WHAT YOU WILL DO
Report how many lines in the records below contain the word "label". Reply with the number alone.

LISTED ENTRIES
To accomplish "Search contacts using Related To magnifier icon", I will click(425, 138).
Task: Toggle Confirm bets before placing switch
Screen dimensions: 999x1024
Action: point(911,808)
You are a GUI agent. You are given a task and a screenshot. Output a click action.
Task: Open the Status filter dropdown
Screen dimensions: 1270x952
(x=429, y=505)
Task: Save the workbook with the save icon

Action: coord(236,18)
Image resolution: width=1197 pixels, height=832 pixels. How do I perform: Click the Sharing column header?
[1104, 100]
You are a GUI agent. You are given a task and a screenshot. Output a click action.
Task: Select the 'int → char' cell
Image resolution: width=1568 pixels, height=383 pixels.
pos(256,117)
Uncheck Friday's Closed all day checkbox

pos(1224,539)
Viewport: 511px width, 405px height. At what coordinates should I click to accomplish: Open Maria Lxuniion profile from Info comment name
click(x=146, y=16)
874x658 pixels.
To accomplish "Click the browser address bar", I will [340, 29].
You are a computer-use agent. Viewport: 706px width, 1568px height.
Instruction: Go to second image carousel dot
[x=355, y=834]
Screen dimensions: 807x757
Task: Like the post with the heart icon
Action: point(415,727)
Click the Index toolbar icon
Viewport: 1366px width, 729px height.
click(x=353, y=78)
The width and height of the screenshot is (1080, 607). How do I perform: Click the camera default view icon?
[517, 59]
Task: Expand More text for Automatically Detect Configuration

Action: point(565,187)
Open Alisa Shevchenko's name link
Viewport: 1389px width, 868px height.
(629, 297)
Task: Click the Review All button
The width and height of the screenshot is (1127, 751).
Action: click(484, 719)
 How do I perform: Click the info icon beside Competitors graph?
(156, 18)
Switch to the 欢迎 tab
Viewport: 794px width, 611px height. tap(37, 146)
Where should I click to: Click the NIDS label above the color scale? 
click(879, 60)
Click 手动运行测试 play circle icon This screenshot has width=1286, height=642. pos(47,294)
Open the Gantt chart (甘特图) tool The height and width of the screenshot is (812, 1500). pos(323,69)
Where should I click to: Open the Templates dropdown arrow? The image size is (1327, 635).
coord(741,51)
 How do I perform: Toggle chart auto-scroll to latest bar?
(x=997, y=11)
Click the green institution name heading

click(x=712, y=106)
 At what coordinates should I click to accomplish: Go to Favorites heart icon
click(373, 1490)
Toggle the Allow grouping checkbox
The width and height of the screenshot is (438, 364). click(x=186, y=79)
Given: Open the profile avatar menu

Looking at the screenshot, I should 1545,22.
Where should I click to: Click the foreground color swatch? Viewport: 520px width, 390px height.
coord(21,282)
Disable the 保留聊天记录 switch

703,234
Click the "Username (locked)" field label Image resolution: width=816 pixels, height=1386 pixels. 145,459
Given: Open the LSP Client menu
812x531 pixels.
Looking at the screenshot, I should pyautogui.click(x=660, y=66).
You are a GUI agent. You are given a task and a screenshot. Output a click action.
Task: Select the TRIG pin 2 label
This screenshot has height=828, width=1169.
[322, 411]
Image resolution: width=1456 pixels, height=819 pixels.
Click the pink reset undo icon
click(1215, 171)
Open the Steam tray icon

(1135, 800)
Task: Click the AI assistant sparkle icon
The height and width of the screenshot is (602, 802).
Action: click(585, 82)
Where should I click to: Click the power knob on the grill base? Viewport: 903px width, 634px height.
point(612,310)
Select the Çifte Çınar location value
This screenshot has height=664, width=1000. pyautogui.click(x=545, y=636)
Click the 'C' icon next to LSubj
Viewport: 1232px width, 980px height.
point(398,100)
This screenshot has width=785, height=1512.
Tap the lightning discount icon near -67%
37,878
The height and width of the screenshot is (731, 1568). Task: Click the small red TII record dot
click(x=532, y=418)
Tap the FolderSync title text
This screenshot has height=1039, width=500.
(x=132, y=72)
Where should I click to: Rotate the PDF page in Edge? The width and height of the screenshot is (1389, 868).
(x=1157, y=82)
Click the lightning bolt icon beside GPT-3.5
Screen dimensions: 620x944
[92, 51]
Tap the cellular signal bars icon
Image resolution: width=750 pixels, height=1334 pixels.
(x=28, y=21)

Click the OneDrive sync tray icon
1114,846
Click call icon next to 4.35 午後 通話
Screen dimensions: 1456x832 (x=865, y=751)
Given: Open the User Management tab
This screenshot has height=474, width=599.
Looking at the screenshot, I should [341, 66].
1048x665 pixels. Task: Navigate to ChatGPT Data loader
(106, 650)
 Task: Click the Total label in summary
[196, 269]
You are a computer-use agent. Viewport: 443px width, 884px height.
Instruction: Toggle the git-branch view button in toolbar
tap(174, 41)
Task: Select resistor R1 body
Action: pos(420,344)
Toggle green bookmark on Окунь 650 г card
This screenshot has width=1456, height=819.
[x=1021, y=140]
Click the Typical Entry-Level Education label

TASK RESULT
5